• _Task_: Within this material, find every line where the string "green" appears, and copy it out.

• _Records supplied_:

== Segment start ==

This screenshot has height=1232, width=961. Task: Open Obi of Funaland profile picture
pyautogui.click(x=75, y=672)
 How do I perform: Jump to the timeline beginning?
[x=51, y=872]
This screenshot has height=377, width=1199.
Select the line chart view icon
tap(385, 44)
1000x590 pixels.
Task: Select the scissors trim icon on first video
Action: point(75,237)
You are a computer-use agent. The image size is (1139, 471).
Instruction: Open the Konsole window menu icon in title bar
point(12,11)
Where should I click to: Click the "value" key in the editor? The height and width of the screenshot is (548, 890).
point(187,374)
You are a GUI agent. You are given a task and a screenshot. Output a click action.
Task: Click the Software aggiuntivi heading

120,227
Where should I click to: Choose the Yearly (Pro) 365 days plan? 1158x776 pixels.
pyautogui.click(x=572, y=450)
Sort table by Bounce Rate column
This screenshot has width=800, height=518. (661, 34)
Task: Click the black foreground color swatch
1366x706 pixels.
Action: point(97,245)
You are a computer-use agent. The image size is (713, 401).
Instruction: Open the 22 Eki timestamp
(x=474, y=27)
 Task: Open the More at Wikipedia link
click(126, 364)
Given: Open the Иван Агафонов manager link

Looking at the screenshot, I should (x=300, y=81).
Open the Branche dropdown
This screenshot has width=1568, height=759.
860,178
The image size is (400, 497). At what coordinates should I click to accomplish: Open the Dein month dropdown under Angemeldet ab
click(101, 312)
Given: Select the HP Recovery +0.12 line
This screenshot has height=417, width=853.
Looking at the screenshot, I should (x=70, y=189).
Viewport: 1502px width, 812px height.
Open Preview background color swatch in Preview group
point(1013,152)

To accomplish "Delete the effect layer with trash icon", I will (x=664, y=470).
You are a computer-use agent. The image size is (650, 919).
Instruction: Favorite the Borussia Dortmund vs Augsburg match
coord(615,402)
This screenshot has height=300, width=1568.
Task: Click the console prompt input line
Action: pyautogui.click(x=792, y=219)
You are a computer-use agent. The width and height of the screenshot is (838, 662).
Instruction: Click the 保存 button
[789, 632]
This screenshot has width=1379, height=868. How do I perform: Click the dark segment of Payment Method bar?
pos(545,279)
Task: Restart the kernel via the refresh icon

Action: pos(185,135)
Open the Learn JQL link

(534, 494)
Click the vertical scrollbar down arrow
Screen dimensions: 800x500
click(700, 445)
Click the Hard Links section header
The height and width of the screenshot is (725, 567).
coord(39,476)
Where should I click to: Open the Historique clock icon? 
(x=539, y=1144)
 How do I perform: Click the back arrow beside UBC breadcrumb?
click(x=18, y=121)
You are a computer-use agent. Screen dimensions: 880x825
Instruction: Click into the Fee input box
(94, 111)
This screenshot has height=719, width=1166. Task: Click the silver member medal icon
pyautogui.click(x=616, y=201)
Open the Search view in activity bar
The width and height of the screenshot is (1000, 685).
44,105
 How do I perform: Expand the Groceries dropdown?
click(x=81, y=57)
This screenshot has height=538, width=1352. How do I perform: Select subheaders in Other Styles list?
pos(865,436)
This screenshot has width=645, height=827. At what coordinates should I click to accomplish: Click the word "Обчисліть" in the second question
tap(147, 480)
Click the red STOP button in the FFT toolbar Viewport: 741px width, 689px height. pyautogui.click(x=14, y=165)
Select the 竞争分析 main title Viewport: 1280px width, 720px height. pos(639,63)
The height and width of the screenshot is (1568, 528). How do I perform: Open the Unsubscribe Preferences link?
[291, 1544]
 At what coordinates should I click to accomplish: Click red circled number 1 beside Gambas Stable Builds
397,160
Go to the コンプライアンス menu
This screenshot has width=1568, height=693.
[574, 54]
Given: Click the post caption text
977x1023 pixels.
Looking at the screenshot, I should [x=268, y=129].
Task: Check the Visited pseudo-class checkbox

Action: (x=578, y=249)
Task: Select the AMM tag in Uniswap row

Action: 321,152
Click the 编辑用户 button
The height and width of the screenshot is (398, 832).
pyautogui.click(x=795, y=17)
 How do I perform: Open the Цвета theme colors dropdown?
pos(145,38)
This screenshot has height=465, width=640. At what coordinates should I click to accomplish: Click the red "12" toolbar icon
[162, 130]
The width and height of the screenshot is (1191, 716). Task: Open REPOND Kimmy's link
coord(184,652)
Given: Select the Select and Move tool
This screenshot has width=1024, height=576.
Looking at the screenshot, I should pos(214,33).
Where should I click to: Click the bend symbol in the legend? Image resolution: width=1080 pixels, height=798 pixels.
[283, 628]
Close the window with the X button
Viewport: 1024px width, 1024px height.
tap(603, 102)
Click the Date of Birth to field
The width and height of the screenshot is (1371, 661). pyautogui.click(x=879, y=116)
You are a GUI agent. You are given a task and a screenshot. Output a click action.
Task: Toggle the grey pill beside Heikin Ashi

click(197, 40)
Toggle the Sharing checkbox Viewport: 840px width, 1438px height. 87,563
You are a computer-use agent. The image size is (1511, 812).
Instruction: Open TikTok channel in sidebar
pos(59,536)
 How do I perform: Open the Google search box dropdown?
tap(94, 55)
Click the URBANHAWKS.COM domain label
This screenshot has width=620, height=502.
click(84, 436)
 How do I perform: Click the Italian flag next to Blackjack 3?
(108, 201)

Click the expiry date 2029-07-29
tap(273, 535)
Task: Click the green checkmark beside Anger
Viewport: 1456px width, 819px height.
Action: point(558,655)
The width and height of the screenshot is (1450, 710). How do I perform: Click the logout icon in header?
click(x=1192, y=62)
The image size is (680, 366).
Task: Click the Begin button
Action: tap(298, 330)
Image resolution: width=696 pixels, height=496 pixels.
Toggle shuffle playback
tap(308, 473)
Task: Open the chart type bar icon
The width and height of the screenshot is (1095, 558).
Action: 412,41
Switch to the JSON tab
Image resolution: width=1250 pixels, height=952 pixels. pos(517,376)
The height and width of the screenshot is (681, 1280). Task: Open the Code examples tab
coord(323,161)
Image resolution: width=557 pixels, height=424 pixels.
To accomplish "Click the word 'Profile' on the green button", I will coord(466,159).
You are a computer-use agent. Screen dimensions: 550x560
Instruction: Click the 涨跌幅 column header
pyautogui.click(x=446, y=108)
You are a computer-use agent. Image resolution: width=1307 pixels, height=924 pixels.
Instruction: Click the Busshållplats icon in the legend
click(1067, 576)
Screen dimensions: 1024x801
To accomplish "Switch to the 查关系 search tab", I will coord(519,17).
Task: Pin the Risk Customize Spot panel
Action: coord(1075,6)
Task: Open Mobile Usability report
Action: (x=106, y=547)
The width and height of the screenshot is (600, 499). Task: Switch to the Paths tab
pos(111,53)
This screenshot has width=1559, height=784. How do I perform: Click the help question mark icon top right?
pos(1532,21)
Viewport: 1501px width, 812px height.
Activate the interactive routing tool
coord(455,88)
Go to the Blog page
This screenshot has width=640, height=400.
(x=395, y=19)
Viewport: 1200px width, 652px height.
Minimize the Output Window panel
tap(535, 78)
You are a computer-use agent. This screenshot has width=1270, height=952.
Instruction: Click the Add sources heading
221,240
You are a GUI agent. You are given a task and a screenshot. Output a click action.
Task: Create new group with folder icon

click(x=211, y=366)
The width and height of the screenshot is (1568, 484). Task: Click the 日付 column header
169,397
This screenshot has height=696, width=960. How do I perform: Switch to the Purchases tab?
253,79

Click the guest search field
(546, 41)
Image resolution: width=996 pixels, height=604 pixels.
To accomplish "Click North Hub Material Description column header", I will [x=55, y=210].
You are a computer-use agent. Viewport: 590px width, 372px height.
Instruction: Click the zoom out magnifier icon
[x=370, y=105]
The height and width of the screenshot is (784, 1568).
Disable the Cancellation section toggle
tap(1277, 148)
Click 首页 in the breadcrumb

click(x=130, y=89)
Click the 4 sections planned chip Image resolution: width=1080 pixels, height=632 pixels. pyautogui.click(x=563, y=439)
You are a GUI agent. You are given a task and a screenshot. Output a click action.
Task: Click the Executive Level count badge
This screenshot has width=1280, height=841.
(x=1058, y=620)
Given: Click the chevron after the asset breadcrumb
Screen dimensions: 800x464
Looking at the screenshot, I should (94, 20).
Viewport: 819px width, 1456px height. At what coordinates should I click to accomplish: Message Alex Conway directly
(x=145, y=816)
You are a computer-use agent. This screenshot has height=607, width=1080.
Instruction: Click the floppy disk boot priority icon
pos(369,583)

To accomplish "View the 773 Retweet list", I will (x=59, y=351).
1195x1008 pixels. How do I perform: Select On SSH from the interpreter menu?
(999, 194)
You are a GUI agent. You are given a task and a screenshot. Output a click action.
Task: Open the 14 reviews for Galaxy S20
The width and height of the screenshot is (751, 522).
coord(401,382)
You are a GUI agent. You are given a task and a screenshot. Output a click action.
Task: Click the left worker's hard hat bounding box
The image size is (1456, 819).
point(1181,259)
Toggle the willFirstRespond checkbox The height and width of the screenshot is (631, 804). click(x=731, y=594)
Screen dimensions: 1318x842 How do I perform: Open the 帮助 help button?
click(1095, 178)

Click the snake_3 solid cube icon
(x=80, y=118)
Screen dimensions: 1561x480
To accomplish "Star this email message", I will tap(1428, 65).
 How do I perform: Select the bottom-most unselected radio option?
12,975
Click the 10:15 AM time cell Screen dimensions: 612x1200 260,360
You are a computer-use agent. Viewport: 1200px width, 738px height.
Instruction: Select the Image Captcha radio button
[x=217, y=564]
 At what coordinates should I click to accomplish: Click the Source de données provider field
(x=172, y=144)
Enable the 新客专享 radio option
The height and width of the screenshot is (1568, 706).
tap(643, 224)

== Segment end ==

• _Exercise solution_:
Task: Click the green checkmark beside Anger
To accomplish "Click the word 'Profile' on the green button", I will coord(466,159).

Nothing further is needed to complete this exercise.